Stored data
■ ■ ■ ■

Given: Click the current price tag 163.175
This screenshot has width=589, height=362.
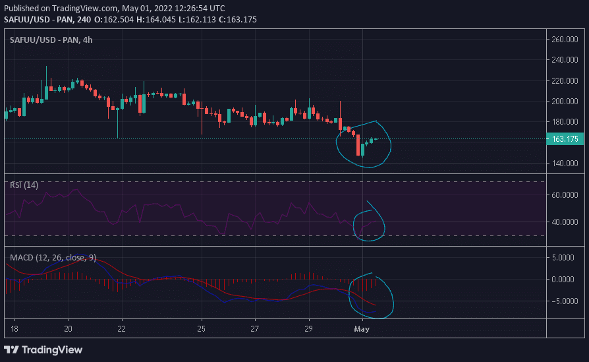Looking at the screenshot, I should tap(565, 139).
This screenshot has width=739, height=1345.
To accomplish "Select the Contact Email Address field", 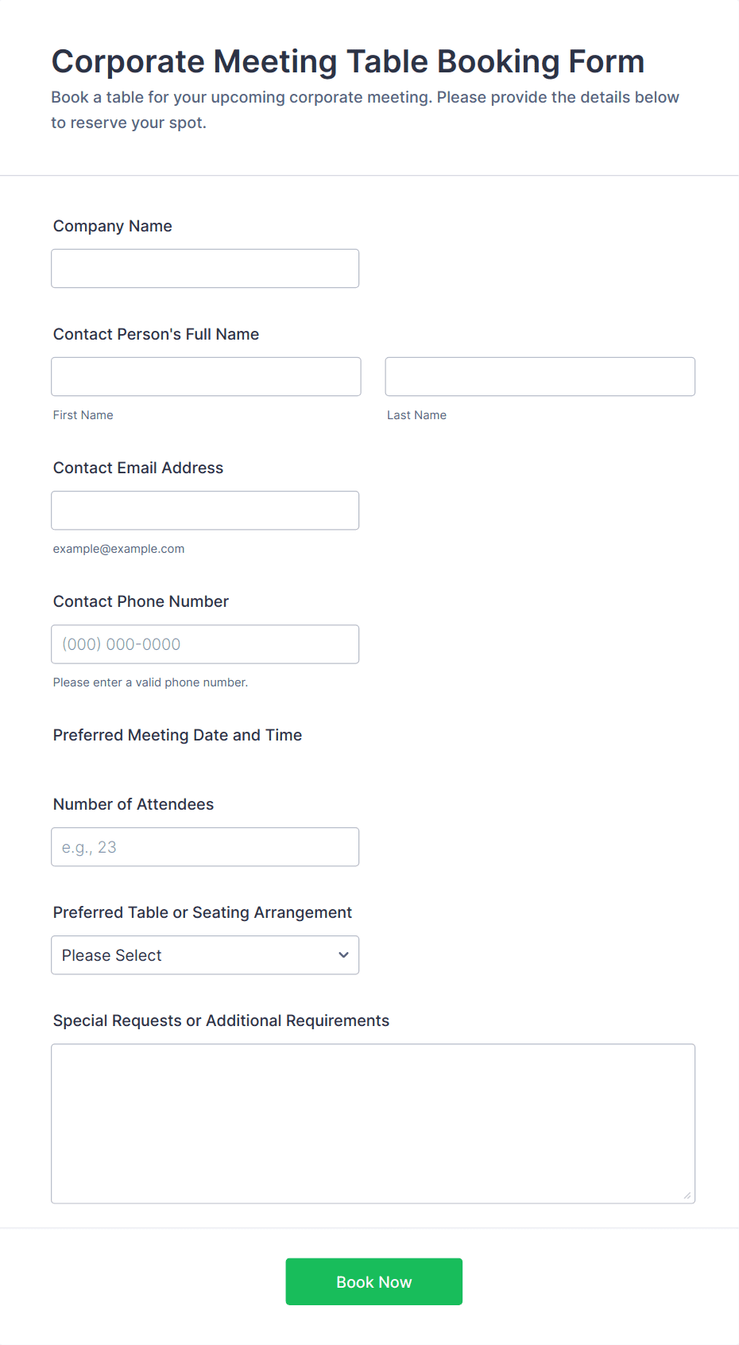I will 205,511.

■ ■ ■ ■

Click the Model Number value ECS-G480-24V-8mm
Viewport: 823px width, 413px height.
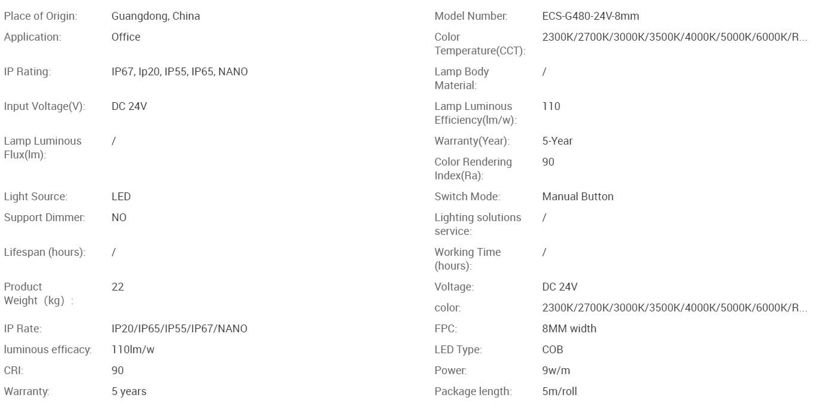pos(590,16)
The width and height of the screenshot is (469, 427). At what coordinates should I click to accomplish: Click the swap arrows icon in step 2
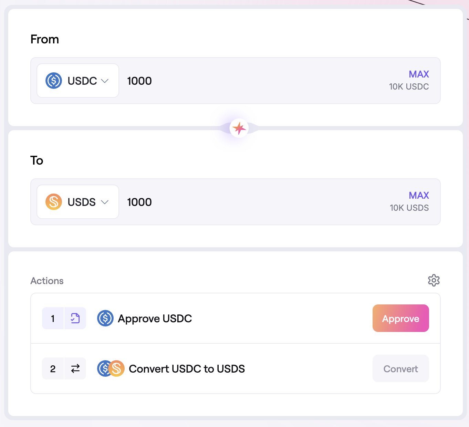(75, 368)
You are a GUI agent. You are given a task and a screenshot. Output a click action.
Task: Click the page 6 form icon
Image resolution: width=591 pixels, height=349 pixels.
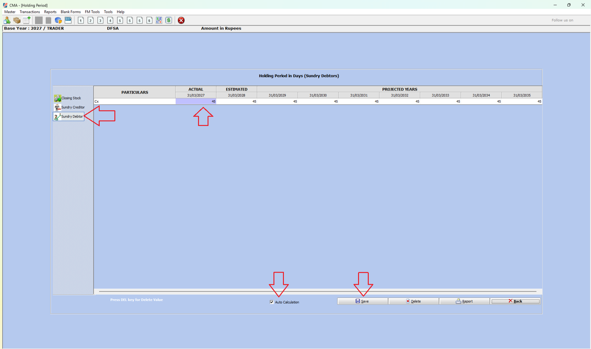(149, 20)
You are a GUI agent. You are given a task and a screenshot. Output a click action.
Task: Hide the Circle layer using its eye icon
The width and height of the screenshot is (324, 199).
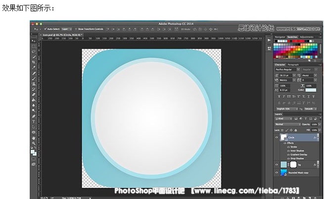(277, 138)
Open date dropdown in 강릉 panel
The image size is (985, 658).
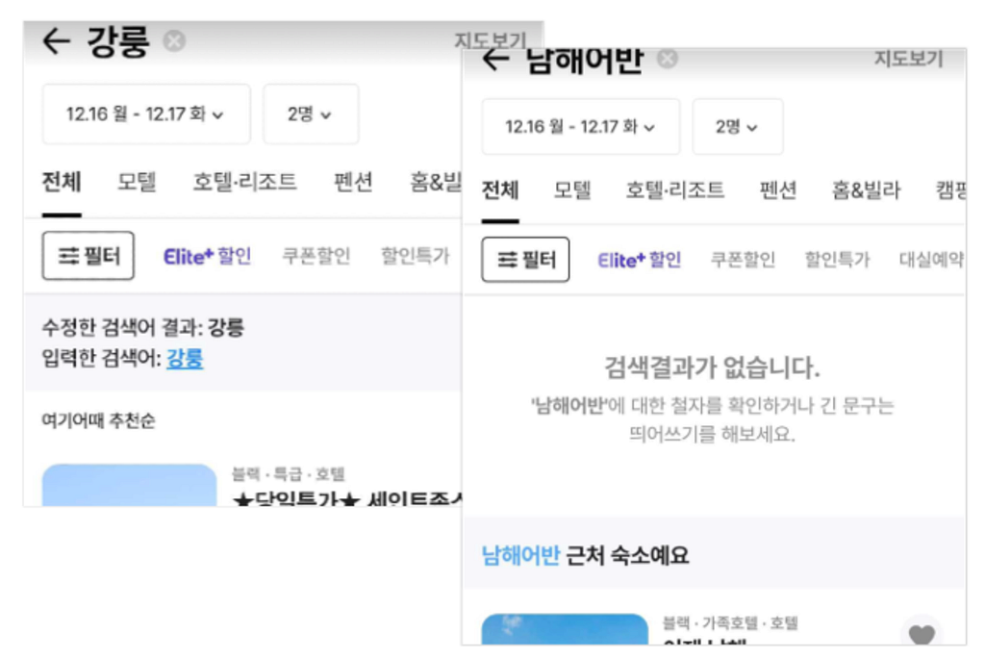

■ ■ ■ ■

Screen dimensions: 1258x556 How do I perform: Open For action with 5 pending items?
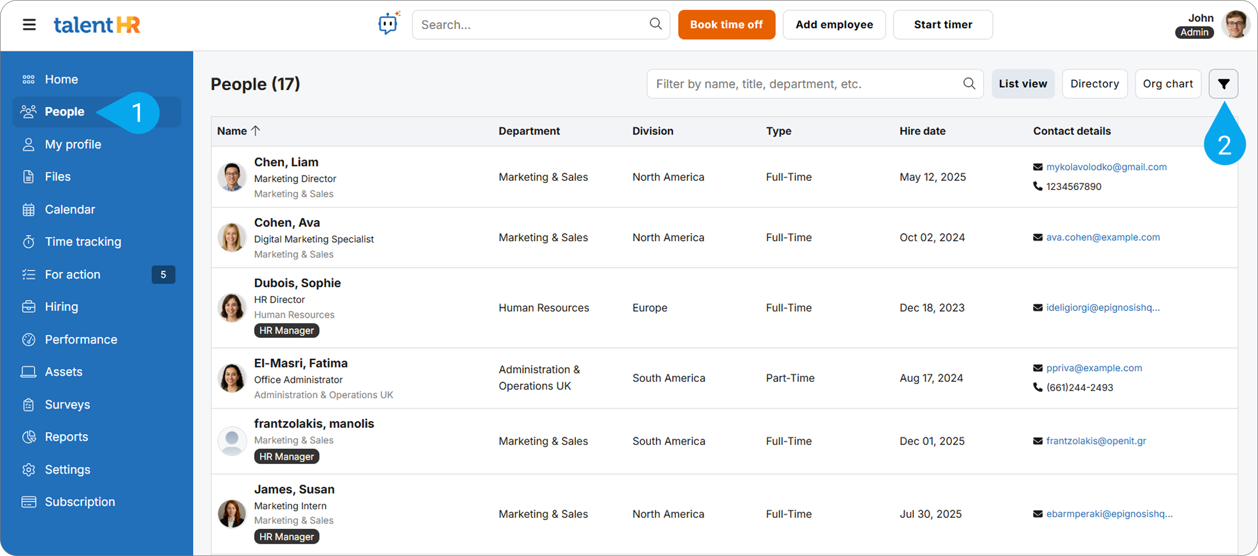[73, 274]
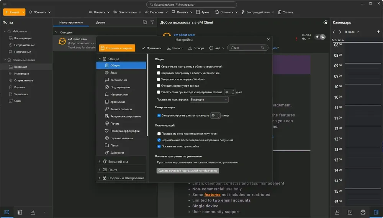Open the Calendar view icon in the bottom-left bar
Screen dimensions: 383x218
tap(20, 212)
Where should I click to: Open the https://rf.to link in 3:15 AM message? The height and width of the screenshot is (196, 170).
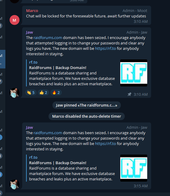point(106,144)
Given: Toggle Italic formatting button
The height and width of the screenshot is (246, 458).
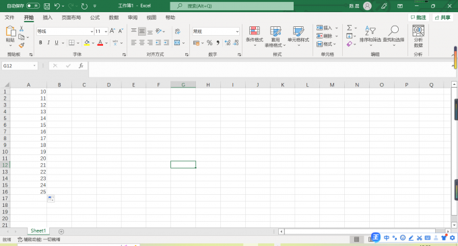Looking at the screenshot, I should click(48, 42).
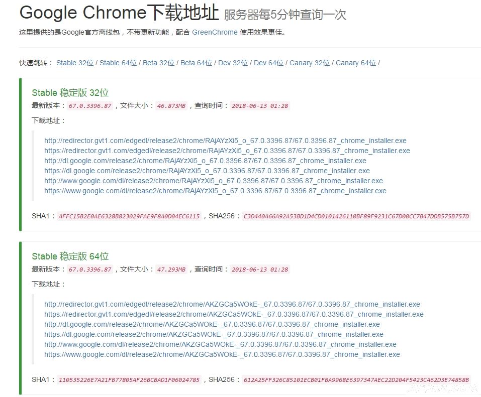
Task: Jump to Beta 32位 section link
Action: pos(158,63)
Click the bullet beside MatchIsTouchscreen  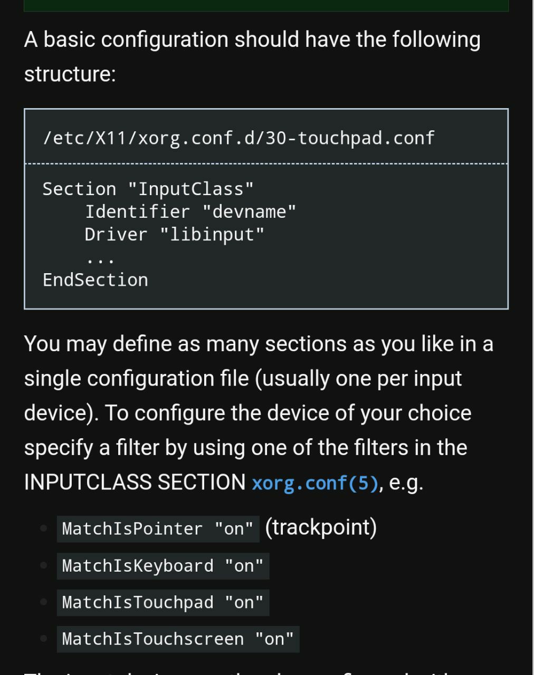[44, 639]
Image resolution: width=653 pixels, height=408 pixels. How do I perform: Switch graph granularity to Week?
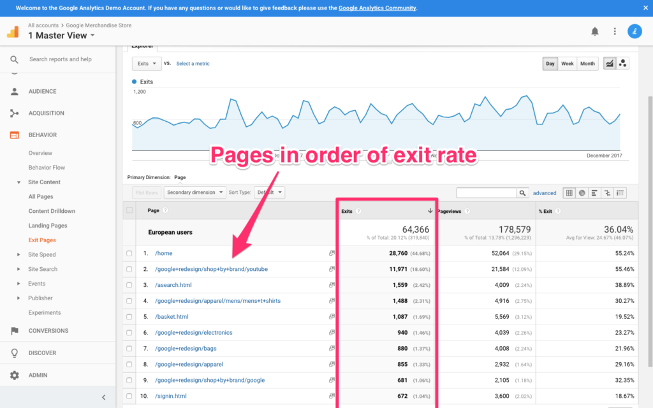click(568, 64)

■ ■ ■ ■

Description of the task: For this exercise, reproduce exactly the lines of the records above from the one with "Image resolution: width=591" up to and including the one with "The image size is (985, 658).", without pictures.

Result for this task:
Image resolution: width=591 pixels, height=349 pixels.
(149, 20)
You are a GUI agent. You are given a task and a screenshot. Output a click action.
Task: Hide the Circle layer using its eye icon
The width and height of the screenshot is (324, 199).
(277, 138)
Open date dropdown in 강릉 panel
The image size is (985, 658).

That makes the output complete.